*Vorgegebener Text*.
'''
Eigentlich wollte ich dazu nichts schreiben. Es wurde schon so viel darüber gesagt und geschrieben, wie Lisa-Maria Kellermayr im Stich gelassen wurde. Und darüber, wer sie war.

Ich maße mir nicht an, einen Nachruf schreiben zu wollen. Aber ich maße mir an darüber zu schreiben, was ich mir erwarte.

Österreich hat eine historische Kontinuität des Schweigens. Des Appeasements nach Rechts. Des „übertreibts nicht so“ und des „ja mei ma muss schon auch verstehen weil die Leut‘ fühlen sich halt abgehängt“.

Nein. Aus. Es reicht. Wenn’s eine Steigerung von „Es reicht“ gäbe, müsste sie hier stehen.

Ich hab wirklich genug. Ich hab‘ genug davon, dass kluge und engagierte Menschen lächerlich gemacht werden, bedroht werden und ihr Leben eben nicht in dieser Freiheit leben können, die Bedroher*innen doch so gerne für sich selbst beanspruchen. Ich hab die Schnauze sowas von gestrichen voll, dass Menschen in die Dunkelheit kippen und nicht mehr rausfinden, weil sie tun, was andere sich nicht trauen. Nämlich die Gefährdung von Rechtsextremist*innen, Faschist*innen, reaktionären Feiglingen und Abwiegler*innen seit Jahren und Jahrzehnten benennen und gegen sie ankämpfen.

Die Bedrohten werden allein gelassen. Als Wichtigtuer*innen hingestellt. Ein lapidares „geh zur Polizei“ ist dann die Antwort. Wir haben jetzt einen erschütternden Beweis mehr, dass auch das nix bringt.

Lisa-Maria Kellermayr wollte einfach ihre Arbeit machen. Ihr Leben leben. Für ihre Patient*innen da sein. All das wurde ihr genommen. Wofür? Für „zugeschüttete Gräben“, die von bösen, selbstsüchtigen Hetzer*innen aufgerissen wurden? Wer will sich mit Leuten an einen Tisch setzen, die sich – sobald sie ihr Bier ausgetrunken und heim ins kleine Häuschen zur Familie gefahren sind – dann an den Computer oder ans Smartphone setzen und dir „Du dreckige Hure“-Mails schicken, in denen sie dir den Tod wünschen?
'''
*Deine Aufgaben*.
[A] Welche lapidare Antwort bekommen die Bedrohten laut dem Text über Lisa-Maria Kellermayr?
[B] Welche Gruppen, deren Gefährdung engagierte Menschen seit Jahren und Jahrzehnten benennen und gegen die sie ankämpfen, zählt der Text über Lisa-Maria Kellermayr auf? Nenne alle.
[C] Schreibe den Text über Lisa-Maria Kellermayr nach seinem letzten Satz weiter.
Das anschließende Material ist eigenständig und gehört nicht zum Text.

*Zu prüfendes Material*.
'''
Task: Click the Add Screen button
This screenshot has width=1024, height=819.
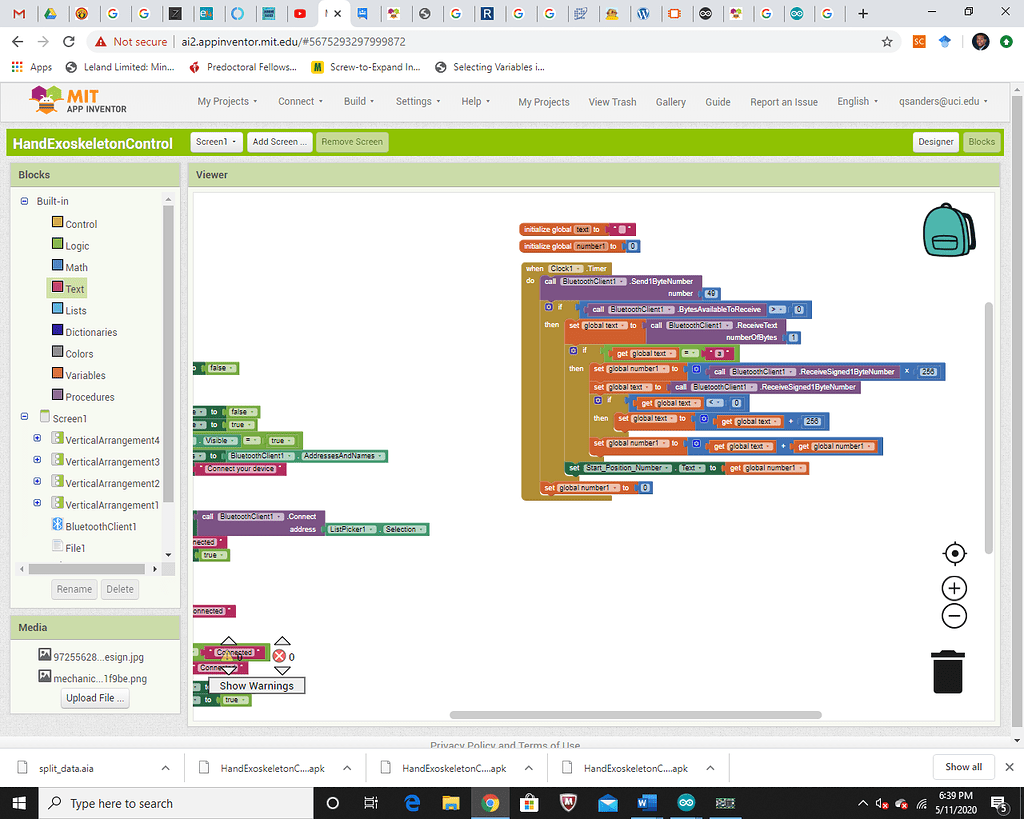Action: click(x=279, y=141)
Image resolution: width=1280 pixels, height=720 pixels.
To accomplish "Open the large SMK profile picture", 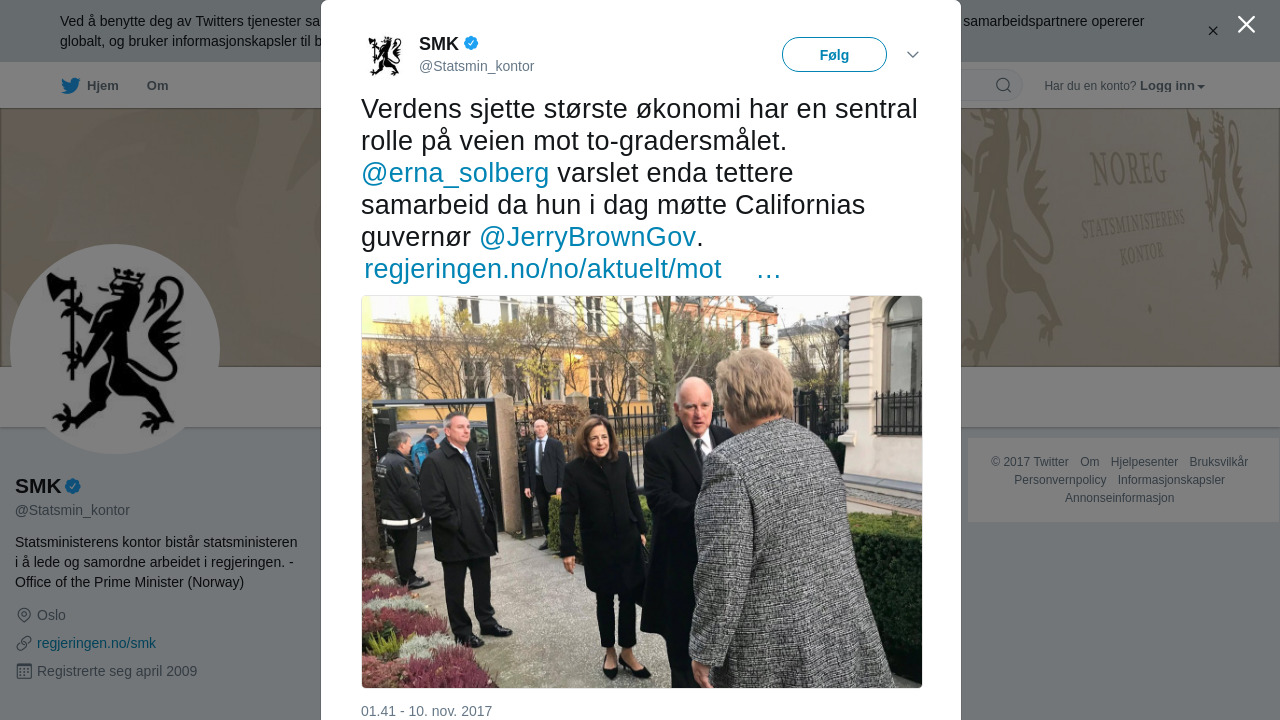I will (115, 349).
'''
'''
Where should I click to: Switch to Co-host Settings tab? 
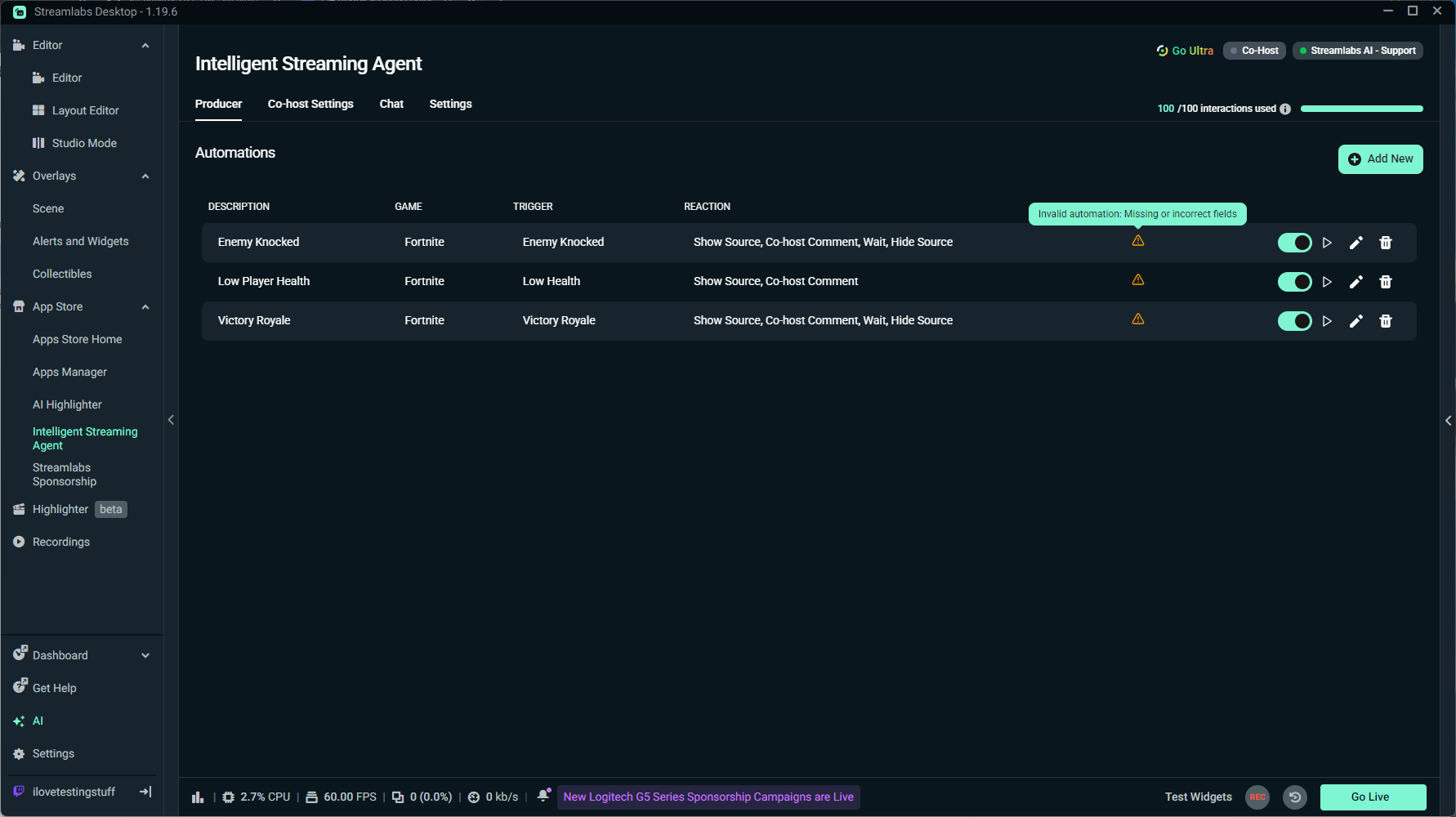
'''
'''
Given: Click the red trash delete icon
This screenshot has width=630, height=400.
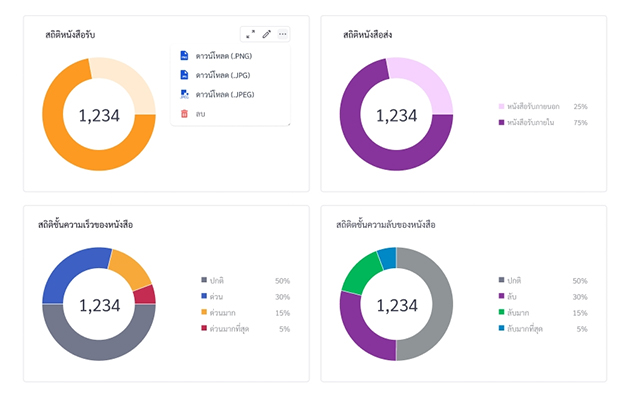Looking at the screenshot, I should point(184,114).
'''
*Lösungen*.
[A] „geh zur Polizei“

[B] Rechtsextremist*innen, Faschist*innen, reaktionäre Feiglinge, Abwiegler*innen

[C]
Die Empathischen, Engagierten haben keine Bringschuld. Sie gehen jeden Tag ohnehin tausendfach in Vorleistung. Indem sie aushalten, kämpfen, Angst haben müssen. Und halt trotzdem nicht aufgeben, obwohl sie im Stich gelassen werden.

Und meine Güte, wie sehr gehen wir diese „Jetzt beruhigen wir uns alle mal“-Appelle auf den Keks! Die schießen so lichtjahreweit an der Situation und der Bedrohungslage vorbei und sind by the way Teil des Problems. Sie triefen vor Ignoranz und Unverständnis und suggerieren den Bedroher*innen, dass sie ruhig weitermachen dürfen, weil das Sich-Wehren der Bedrohten ja genauso schlimm sei, wie Morddrohungen zu verschicken und Galgen durch die Straßen zu tragen.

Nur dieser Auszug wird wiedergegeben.